Finto petroliere arabo con pistola e soldi falsi truffa imprenditori. Il caso anche a 'Le iene'

Le vittime preferite del 33enne erano gli imprenditori, ai quali si rivolgeva prospettando affari per importi elevati. Proseguono le indagini per individuare gli altri appartenenti all'organizzazione criminale

Truffava imprenditori fingendosi petroliere arabo. Unica condizione scambiare, prima della ratifica della compravendita, somme rilevanti per evitare problemi di carattere fiscale. Inutile dire che, al momento dello scambio, si concretizzava la truffa: le banconote ricevute dalle vittime, infatti, solo in piccola parte erano originali, mentre il resto era costituito da denaro falso.

Poi, nei casi in cui la vittima si rendeva conto dell'inganno, i modi divenivano improvvisamente bruschi, ed i malviventi non esitavano a minacciarla con la pistola per impossessarsi del bottino.

La carriera criminale di un francese di origine serba di 33 anni, è stata però interrotta dagli investigatori del Commissariato Viminale, diretto da Giovanna Petrocca, che lo hanno arrestato in esecuzione di una ordinanza di custodia cautelare in carcere emessa dal Giudice per le indagini preliminari del Tribunale di Roma per i reati di rapina aggravata e tentata truffa.

Le indagini sono iniziate con la denuncia del titolare di una ditta che produce arredamenti per uffici, contattato dai truffatori dichiaratisi rappresentanti di una ditta inglese incaricata di acquistare mobili per le scuole italiane. Dopo la trattativa, avvenuta in un prestigioso hotel del centro di Roma, l’accordo per una fornitura da 80 mila euro.  

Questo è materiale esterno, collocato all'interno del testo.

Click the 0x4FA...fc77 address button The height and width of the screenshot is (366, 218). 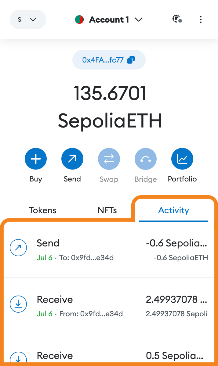coord(103,60)
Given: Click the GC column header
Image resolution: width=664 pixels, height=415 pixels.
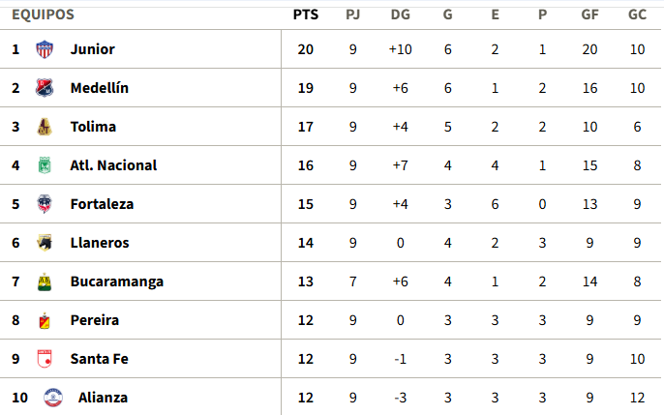Looking at the screenshot, I should [637, 15].
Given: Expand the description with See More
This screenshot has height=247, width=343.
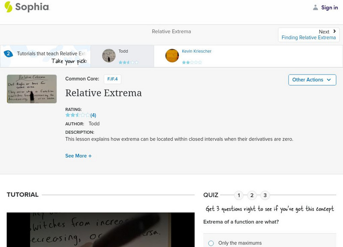Looking at the screenshot, I should tap(78, 156).
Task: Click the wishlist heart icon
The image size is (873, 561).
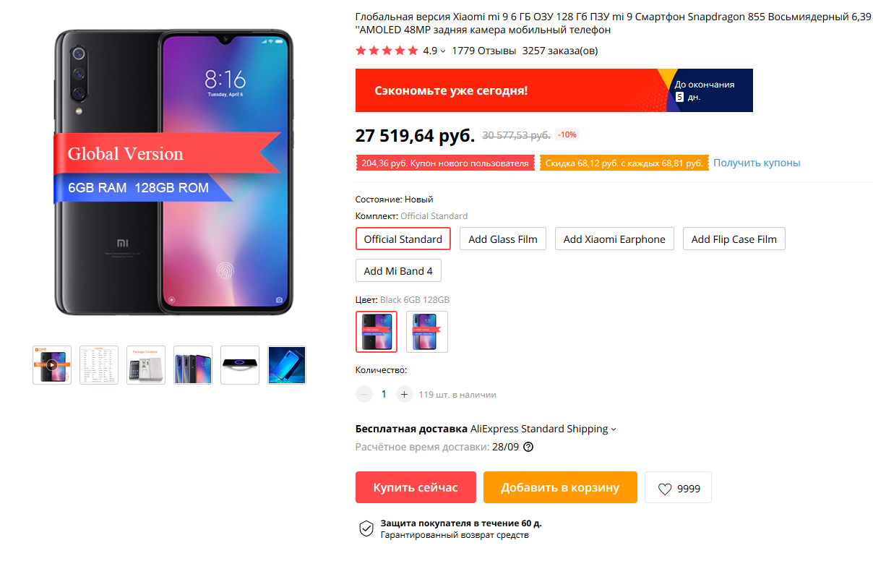Action: click(x=665, y=489)
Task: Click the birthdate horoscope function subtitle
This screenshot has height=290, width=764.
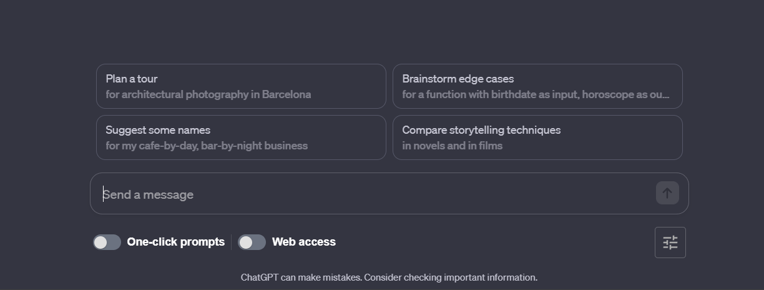Action: (535, 94)
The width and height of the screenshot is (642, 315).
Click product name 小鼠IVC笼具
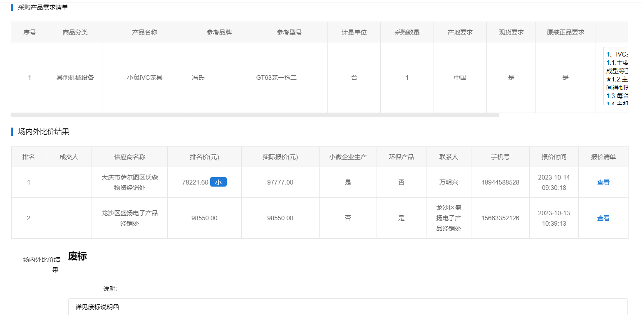144,78
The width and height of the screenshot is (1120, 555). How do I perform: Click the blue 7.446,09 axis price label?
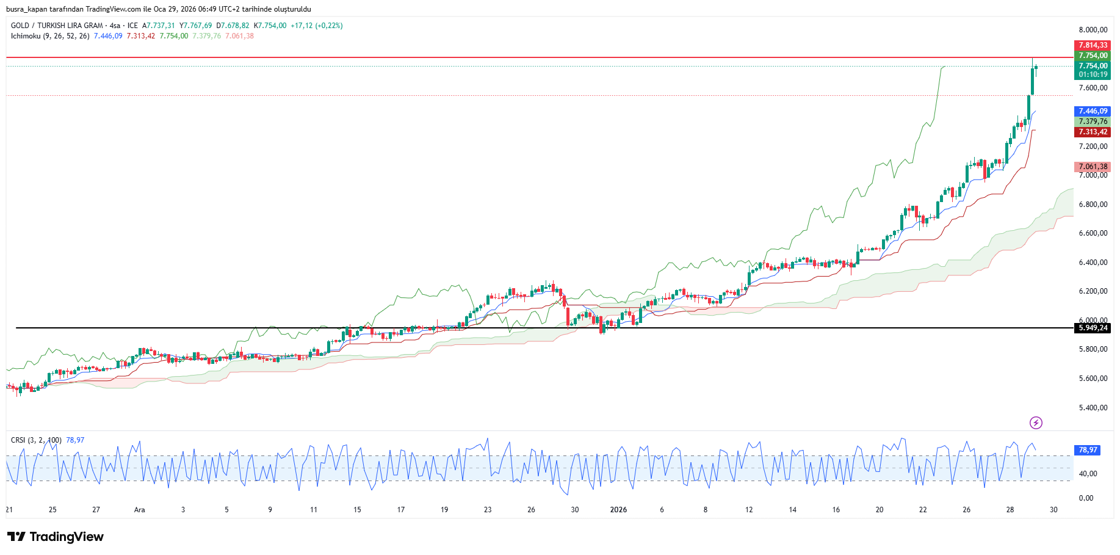pos(1092,111)
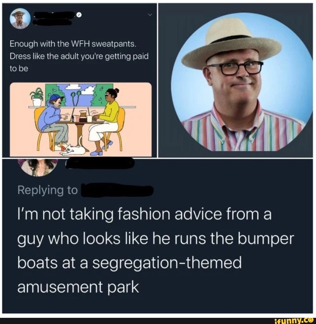Open the redacted handle after "Replying to"
Viewport: 316px width, 324px height.
click(x=117, y=190)
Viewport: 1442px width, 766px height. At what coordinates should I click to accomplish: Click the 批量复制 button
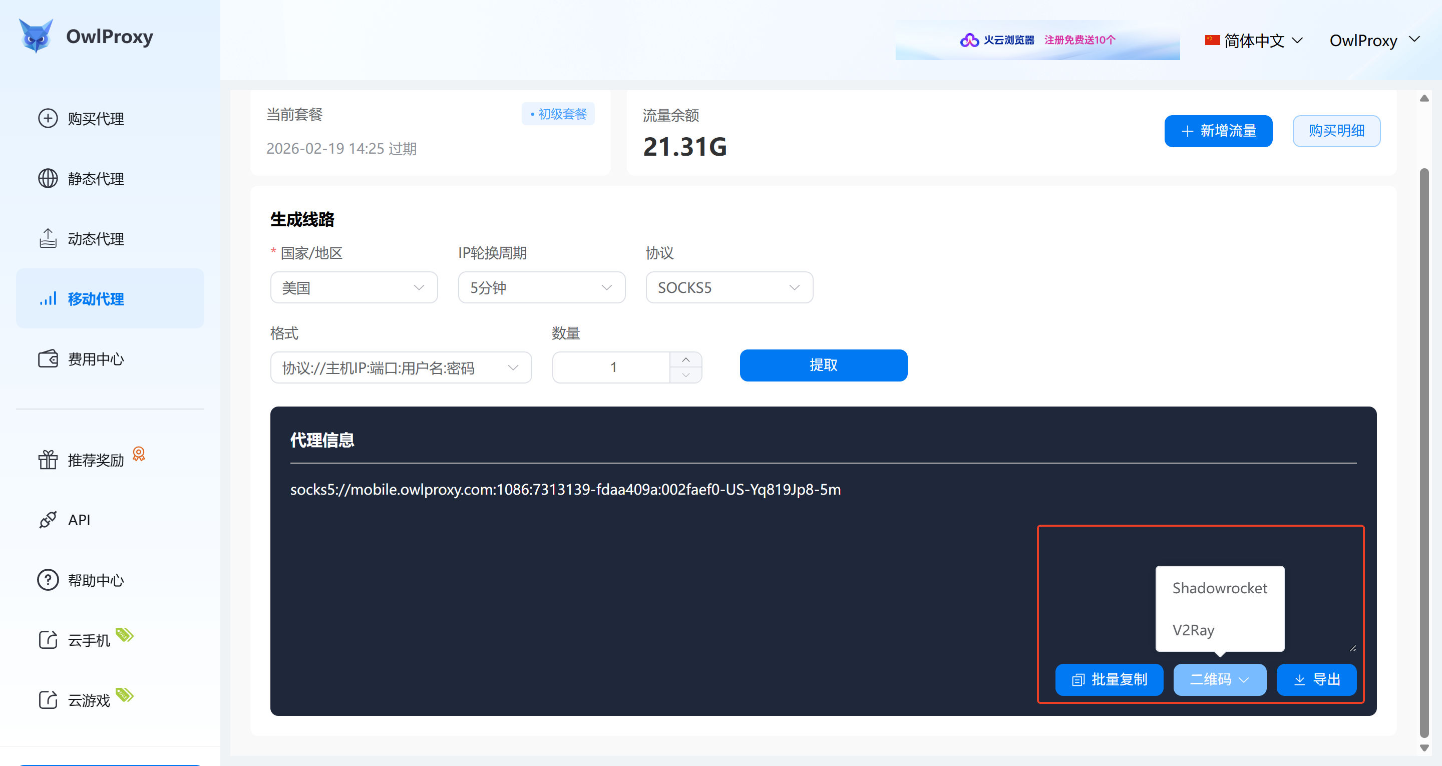tap(1109, 679)
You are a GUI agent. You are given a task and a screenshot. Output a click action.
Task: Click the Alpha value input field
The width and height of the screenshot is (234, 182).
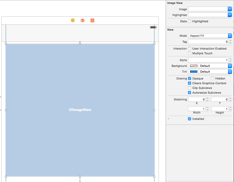coord(208,60)
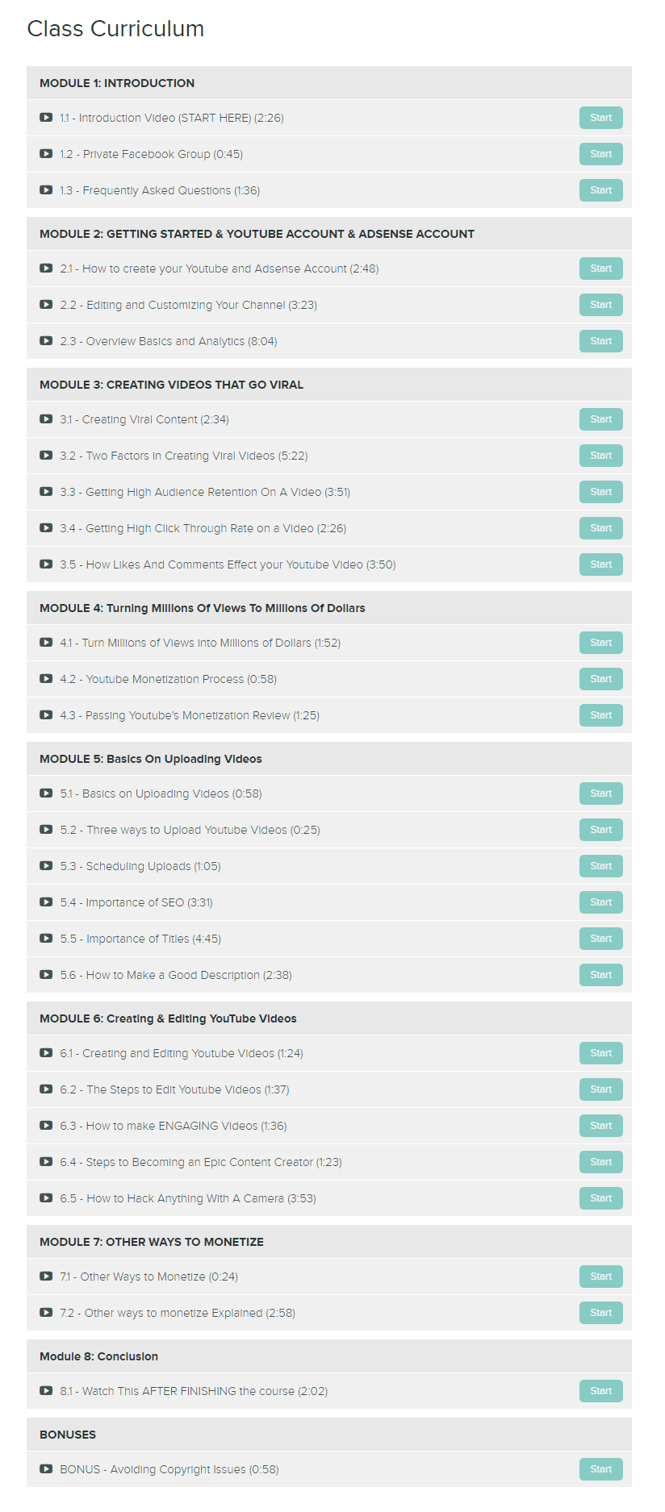665x1512 pixels.
Task: Click video icon beside 1.1 Introduction Video
Action: [x=46, y=118]
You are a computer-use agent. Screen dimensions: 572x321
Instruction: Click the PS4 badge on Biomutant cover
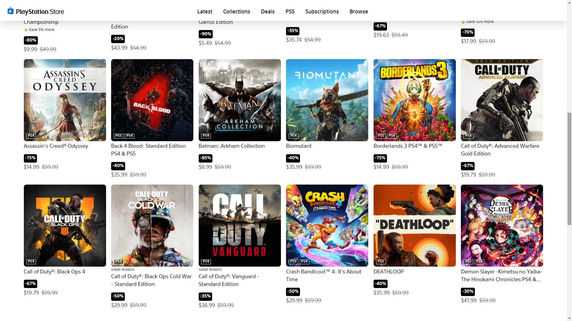293,136
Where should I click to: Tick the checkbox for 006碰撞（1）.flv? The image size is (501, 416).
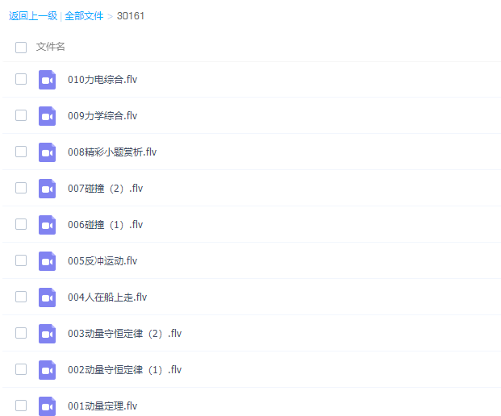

In procinto di effettuare il solito scambio, la vittima ha intuito l’inganno ed ha provato a tirarsi indietro, ma a questo punto un complice ha mostrato la pistola, costringendo la vittima a consegnare la valigetta con il denaro e allontanandosi con l’autovettura a tutta velocità.

Altra truffa, pochi giorni dopo, organizzata questa volta in danno dell’amministratore unico di una società. Un sedicente petroliere di Dubai si è mostrato interessato all’acquisto di due capannoni per 2 milioni di euro. Solita condizione, lo scambio preventivo di 100 mila euro in banconote da 500 euro con una pari somma costituita da banconote di piccolo taglio.

L'affare, però, al momento non si è concretizzato: la vittima, infatti, intuito che qualcosa non andava, ha preso tempo e si è rivolta agli agenti del Commissariato Viminale che, grazie ad una seria di appostamenti e pedinamenti, sono riusciti ad identificare il truffatore, scoprendo trattarsi di un vero professionista della truffa, del quale si era interessata in passato anche la trasmissione 'Le iene'.

Le risultanze investigative sono state pertanto sottoposte alla valutazione del Tribunale, che ha emesso l’ordinanza di custodia cautelare a carico del finto petroliere eseguita dai poliziotti  del commissariato. Proseguono le indagini per individuare gli altri appartenenti all’organizzazione criminale.